──────── Page excerpt
There can be no question that Security and Privacy are strongly related. It would be easier if they were the same thing. But they’re not, of course; there are differences. This blog has never shied away from stating the obvious. This post tries to enumerate the significant differences between privacy and security:
I. They come from different traditions
Security comes from a “fortifications” model. Consider this passage from Gregory of Tours history of the Merovingians:
Then the king ordered an army to get under way by which Munderic could be overwhelmed by force and punished. Munderic found out about it, and unable to defend himself, sought the protection of the fortress of Vitry, taking his property with him; he busied himself with its defenses with the help of those he had won over to his side. The army that had set out then invested the fortress and laid siege to it for seven days.
Munderic and his followers fought back.
“Let us be strong,” he said, “and together fight to the death without giving in to our enemies.”
When the army had cast its missiles from its positions outside the fortress to no avail, they reported the situation to the king.
The fortress, an intrusion prevention system if ever there was one, actually kept out the attackers. Gregory, writing in the middle of the 6th century A.D., was not familiar with the phrase “social engineering” but he would have recognized the concept. A representative of King Theuderic offered to put Munderic in touch with the medieval equivalent of a former Nigerian finance minister who needed his help transferring 100 million Euro (i.e., he promised him if he came out, he would not kill him). When Munderic came out, he was killed. Then, as now, technical controls are only part of keeping the enterprise and its valuables safe.
Privacy comes from a “keeping secrets” model. The Oath of Hippocrates is said to date back to about 1,000 years before Munderic sought the protection of the fortress at Vitry. It binds the healer to keep a promise:
Whatever I see or hear in the lives of my patients, whether in connection with my professional practice or not, which ought not to be spoken of outside, I will keep secret, as considering all such things to be private.
The keeper of secrets kept the secret in their head not in a treasure chest or behind a walled fortress.
II. What is protected
Privacy does not concern itself with the individual trying to protect themselves, it is the obligation of others to protect someone’s secret.
Whether it is self-regulation, ethical codes or actual laws, privacy is based on regulations. Security may be compelled by a regulatory framework but it is motivated by the idea that we are protecting our own information or at least the information in our care.
III. Under attack
Security traditionally believes that it is “us” against” them” and “they” want to attack us. Privacy can deal with protecting celebrities from Paparazzi, preventing “neighbor snooping” of medical records and trying to make sure that access is “least privileged”. Security deals with other types of attacks as well. A DDOS attack by itself is not a threat to someone’s privacy. Malware that just wipes out (or locks up) a user’s hard drive was not written to discover secrets. It was written by a bad “guy” intent on doing bad things.
IV. Under control
Privacy requires controls that security does not. And vice versa. But not for the same reason. Security needs to protect against attacks aimed at disrupting the availability of data. Privacy requires processes in place to regulate the relationship between data subjects, collectors, distributers and users. Try talking to a network security engineer about changes to the organization’s notice of privacy practices and you are likely to get the same blank stare you get if you talk to a privacy compliance analyst about allowing UDP on port 2160.
“So how did you two meet?”
The obvious answer to how privacy and security became so wrapped up with one another is that security concerns itself with the general access principle of “confidentiality” and privacy was once only about that. Privacy regulations and principles actually try to subsume security by listing security safeguards as one component of an overall privacy program.
When you separate out the “org chart” of it all (i.e., ignore who reports to who and where they sit), you find that security and privacy professionals have one fundamental thing in common: the data. The reason the two get closer all the time is that what privacy traditionally called a “secret” and what security traditionally called “the treasure” are increasingly one and the same. Not just in terms of what is being protected, but where it is stored.
There will always be differences and there should be. If for no other reason, because we should never lose sight of the fact that protecting something is not identical to keeping a promise to keep a secret.
────────────────
──────── Provided data
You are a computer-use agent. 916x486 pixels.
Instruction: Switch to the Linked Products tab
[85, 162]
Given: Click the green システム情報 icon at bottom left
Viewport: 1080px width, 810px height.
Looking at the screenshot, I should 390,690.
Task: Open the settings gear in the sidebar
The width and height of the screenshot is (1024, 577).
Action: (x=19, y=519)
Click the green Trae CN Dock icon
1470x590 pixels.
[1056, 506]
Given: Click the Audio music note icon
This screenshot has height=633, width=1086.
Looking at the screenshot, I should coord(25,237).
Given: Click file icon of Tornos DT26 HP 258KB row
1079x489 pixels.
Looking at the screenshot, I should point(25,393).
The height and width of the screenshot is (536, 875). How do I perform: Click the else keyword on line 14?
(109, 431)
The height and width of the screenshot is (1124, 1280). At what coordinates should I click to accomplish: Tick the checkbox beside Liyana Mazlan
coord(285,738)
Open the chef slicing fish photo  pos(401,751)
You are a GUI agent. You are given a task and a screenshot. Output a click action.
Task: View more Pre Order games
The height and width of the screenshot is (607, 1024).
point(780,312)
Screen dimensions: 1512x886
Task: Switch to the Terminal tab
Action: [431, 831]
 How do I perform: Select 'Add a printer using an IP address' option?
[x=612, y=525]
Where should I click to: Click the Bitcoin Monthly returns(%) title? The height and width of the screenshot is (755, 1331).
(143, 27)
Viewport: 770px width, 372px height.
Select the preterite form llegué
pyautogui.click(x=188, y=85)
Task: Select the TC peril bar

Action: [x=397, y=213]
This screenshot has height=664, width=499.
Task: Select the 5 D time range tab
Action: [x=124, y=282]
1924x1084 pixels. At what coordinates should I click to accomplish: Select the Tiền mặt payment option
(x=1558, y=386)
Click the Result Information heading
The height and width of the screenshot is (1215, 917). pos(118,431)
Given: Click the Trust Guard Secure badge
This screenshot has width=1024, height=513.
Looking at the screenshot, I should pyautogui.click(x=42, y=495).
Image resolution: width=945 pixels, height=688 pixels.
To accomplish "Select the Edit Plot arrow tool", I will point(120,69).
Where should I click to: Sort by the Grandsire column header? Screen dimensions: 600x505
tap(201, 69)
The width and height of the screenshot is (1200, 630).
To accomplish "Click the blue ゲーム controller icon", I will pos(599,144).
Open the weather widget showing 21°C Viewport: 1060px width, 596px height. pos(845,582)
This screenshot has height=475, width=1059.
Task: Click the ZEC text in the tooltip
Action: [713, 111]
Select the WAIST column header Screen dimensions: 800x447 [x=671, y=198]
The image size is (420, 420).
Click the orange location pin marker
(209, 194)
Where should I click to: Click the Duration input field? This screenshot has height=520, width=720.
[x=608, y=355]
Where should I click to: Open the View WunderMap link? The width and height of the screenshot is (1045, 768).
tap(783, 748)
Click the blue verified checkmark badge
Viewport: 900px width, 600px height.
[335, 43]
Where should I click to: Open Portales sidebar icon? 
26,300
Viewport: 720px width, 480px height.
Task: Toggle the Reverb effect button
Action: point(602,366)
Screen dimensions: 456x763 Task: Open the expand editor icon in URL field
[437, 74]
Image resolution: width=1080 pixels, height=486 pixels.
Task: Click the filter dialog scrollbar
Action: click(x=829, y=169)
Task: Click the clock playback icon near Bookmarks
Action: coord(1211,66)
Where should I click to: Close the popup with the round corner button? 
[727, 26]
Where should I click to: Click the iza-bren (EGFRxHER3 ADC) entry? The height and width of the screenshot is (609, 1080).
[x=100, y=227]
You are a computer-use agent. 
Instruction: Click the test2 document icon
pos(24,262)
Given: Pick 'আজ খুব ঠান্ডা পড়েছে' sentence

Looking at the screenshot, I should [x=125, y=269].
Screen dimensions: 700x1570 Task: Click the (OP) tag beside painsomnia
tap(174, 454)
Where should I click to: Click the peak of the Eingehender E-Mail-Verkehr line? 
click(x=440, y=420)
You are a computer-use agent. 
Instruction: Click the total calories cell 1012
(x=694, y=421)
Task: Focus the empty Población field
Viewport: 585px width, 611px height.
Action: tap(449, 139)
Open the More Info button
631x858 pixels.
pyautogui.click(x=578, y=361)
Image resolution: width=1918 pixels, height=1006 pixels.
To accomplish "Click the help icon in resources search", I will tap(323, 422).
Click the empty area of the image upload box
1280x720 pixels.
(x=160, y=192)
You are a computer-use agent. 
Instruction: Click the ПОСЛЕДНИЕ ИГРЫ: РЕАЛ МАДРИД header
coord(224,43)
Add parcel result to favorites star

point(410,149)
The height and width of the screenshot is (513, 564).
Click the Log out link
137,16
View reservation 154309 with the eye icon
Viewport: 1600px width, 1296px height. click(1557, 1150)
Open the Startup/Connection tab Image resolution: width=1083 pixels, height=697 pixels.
────────────────
■ Exercise objective
Answer these questions from the post on privacy and security:
(a) How many days did the army lay siege to the fortress of Vitry?
(b) What model does the post say privacy comes from?
(c) What fundamental thing do security and privacy professionals have in common?

■ Written response
(a) Seven days.
(b) A "keeping secrets" model.
(c) The data.